Klout tracks the “ripple effect” that people have on social media beyond the visible comments. Its measurements are divided into True Reach (the number of people you influence), Amplification (how much you influence them) and Network Impact (the influence of your network). Klout’s algorithms automatically detect and remove spammers and bots in order to give you as realistic a figure as possible.
It was announced back in late 2011 that over 100 million individuals now have Klout scores (although it is unclear how many of these people are active Klout users). A potential audience of even half that many people is enough to make one think that there might be some benefit to be reaped from this Klout business.
There have been a few well-documented exceptions to Klout’s accuracy, the most famous instance being US President Barack Obama, whose Klout score last year came in as considerably less than that of “lowly” technology pundit Robert Scoble. However, this was explained by the Klout staff as an example of somebody’s real life influence outstripping their needs for an online presence.
For those of us who aren’t the President of the United States, here are a few quick tips to help boost your Klout score:
Get social. Mentioning or tagging other Facebook or Twitter users is an easy way to encourage interaction and build your engagement levels. So join in conversations where you think you genuinely have something to contribute – you will soon be seen as somebody with an opinion worth listening to.

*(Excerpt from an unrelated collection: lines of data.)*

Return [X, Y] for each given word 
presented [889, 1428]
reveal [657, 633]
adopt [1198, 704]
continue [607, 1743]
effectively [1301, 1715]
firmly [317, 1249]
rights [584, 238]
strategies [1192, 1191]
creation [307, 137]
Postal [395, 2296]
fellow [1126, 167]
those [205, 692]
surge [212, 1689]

Be topical. Trending topics and hashtags on Twitter relate largely to flash-in-the-pan Internet memes or news stories from a particular day; jumping on the bandwagon and adding your two pennies worth will place you on a global platform with thousands (if not millions) of users reading what you have to say. This strategy works best if you can relate the topic at hand naturally to your business or area of expertise.

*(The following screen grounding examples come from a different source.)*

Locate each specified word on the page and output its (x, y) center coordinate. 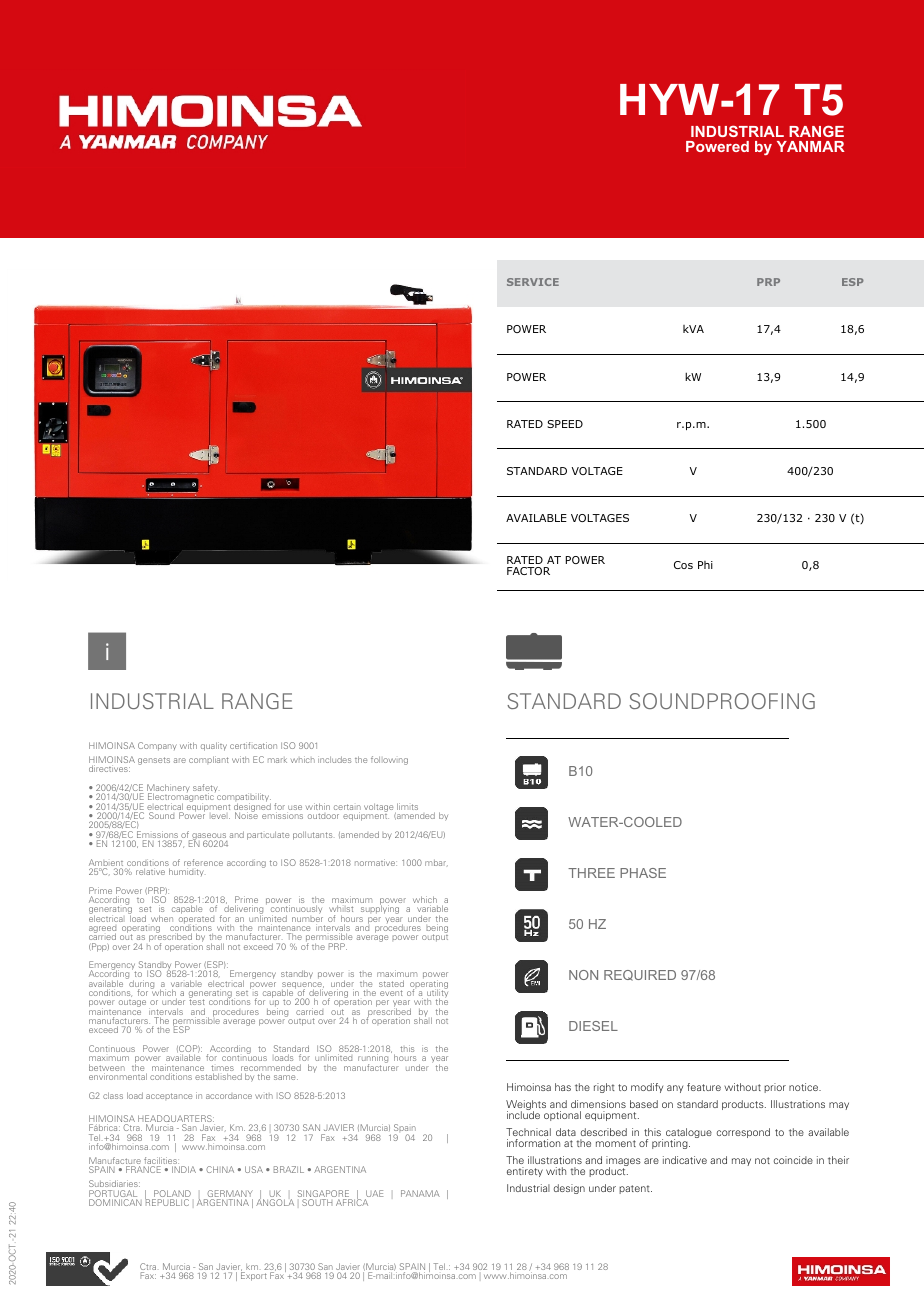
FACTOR (528, 571)
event (391, 993)
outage (132, 1003)
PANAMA (420, 1193)
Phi (705, 565)
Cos (683, 565)
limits (406, 808)
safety (205, 790)
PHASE (643, 873)
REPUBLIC (167, 1201)
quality (214, 746)
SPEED (565, 424)
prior (775, 1088)
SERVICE (533, 282)
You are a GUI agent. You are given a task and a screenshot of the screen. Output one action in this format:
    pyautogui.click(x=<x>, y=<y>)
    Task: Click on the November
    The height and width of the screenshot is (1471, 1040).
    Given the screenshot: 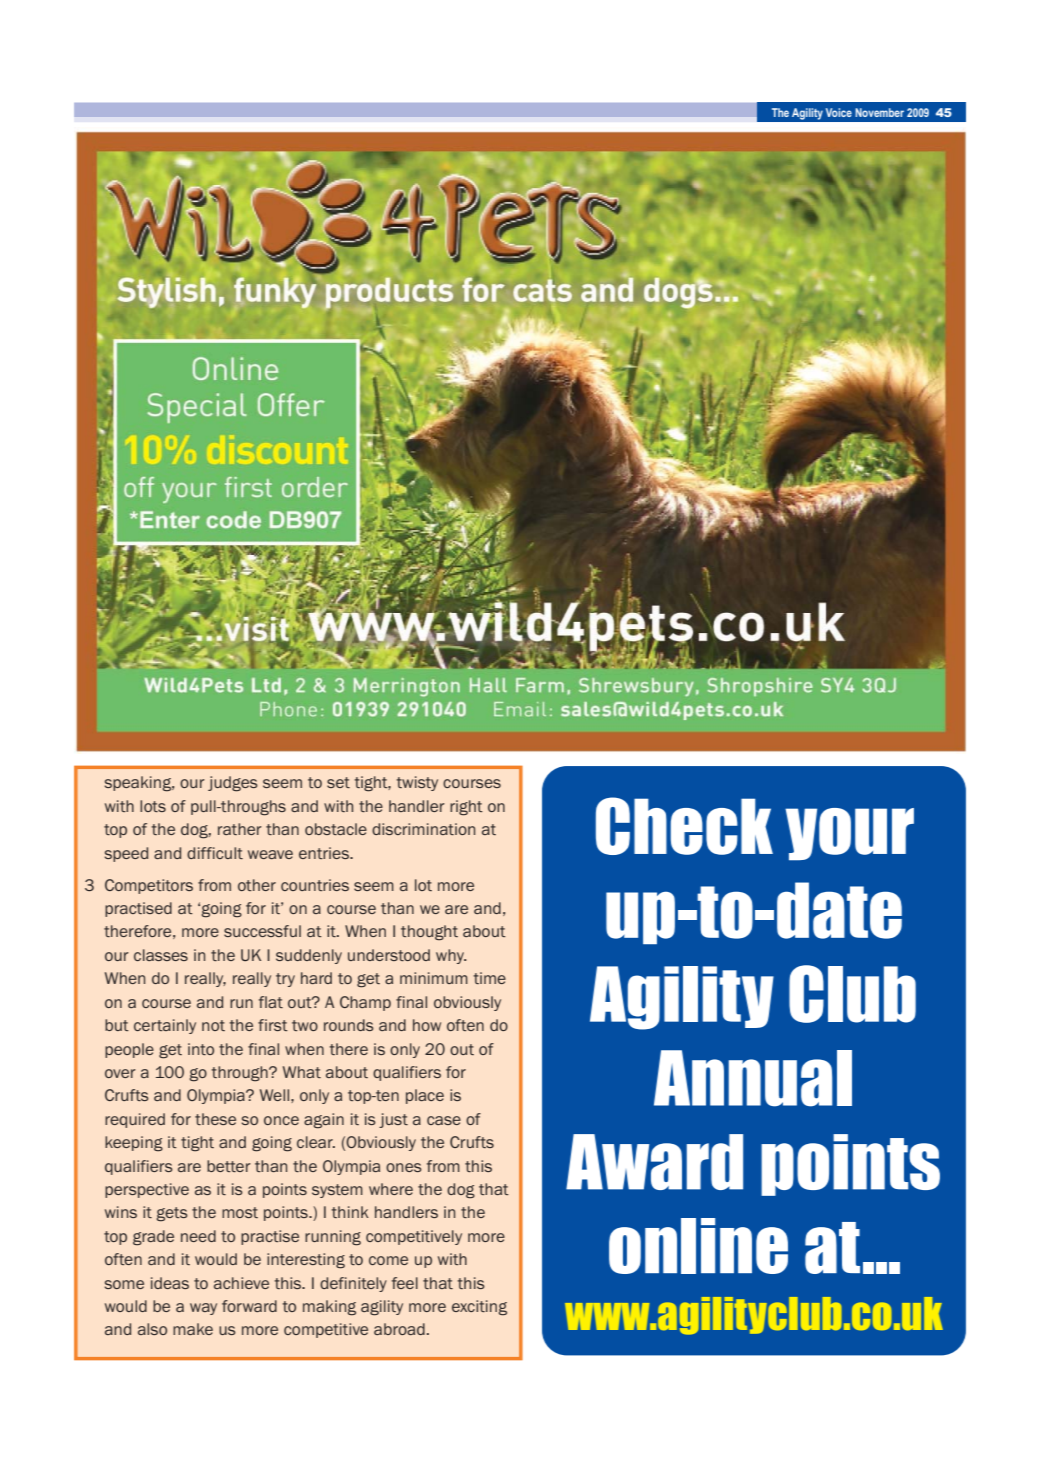 What is the action you would take?
    pyautogui.click(x=879, y=112)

Quality over quantity. It can be tempting to tweet constantly and post new content a couple of times per day, but the fastest way to put people off following you is if you pollute their timelines with repetitive updates. Think before you tweet; is this a story, or just an advert? It is important that you don’t saturate your feed with junk. Be sure you are posting or linking to something that people will genuinely want to read about, and avoid tweeting for the sake of it.